A beautiful view from the beach

But the Seychelles is more than just an elite tourist destination. It’s a remote, small, tropical island with matching tropical biodiversity and a number of indigenous (native here by their own means) and endemic (found no where else) species, including the world’s largest nut, the coco-de-mer, and maybe most notably, some of the most amazing bird life in the world. When Chip Blake, Orion’s Editor in Chief, my boss, and an expert birder, found out I was going he looked at me with a seriousness that was almost scary and more or less ordered me to get a bird book for the islands. A light traveler and not one prone to keep lists, I didn’t, but I’ll be with others who know these islands well and will count on that…

This campaign is distinctly different from the three other Pride locations that I have visited in the past two years (Nicaragua, Mexico, and just last week Kenya) in that it is focused on a much more traditional conservation effort designed specifically to help restore the critically endangered (IUCN Red Listed) Seychelles Black Paradise Flycatcher (Terpsiphone corvina). The main cause leading to its status is habitat loss due to development. This is the rarest bird in the Seychelles- extinct now on all but one small island, La Digue, where it maintains a dangerously low population of only about 250 birds. While the current conservation effort on behalf of these birds has been going on for nearly 10 years, it has struggled with a lack of appropriate community support. Diguois love their unique bird and that’s part of the problem. They don’t want to share it. For Diguois it’s part of what defines their island. But with such a low population on a small island that’s already at carrying capacity for this species, the Flycatcher is at serious risk for even a single natural disaster (fire, tsunami, etc.) completing wiping it out in one event.

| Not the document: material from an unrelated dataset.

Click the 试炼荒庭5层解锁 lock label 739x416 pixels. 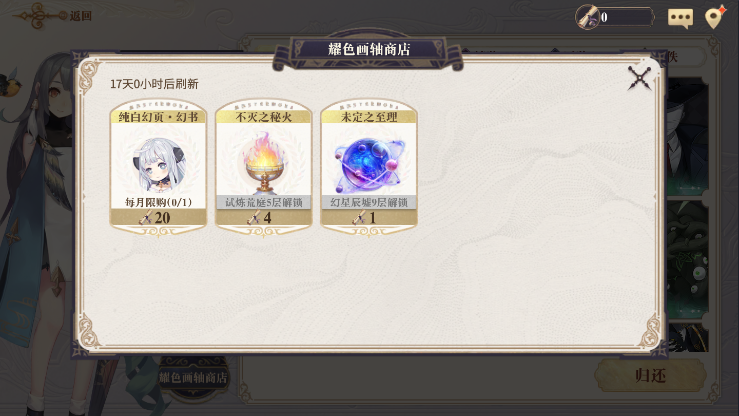(x=263, y=203)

Nature Seychelles, the organization Terence Vel (this site’s campaign manager) works for wants to translocate a small number of breeding pairs to another (and the most) suitable island about 50km away in hopes that they can establish a second viable population. Nature Seychelles has a good track record with such projects and has recently helped to move three other bird species (the Seychelles Magpie Robin, the Seychelles Fody, and the Seychelles Warbler) off the critically endangered list. But each of those instances were working with bird populations on privately owned islands—a situation generally unusual, but common in the Seychelles—and so they did not require community support.

 
A local town in La Digue

At about 10 square kilometers and with a population of about 2,500, La Digue is the fourth largest and third most populated island in the Seychelles. Terence’s father was born here and Terence also now lives here with the other permanent residents. What we plan to see this week and to share with you all via this blog is where Rare Pride’s social marketing techniques can work in concert with the ecological, social, and political dynamics of more typical conservation work to help educate a community on how to guarantee the preservation of some of it’s own most valuable resources.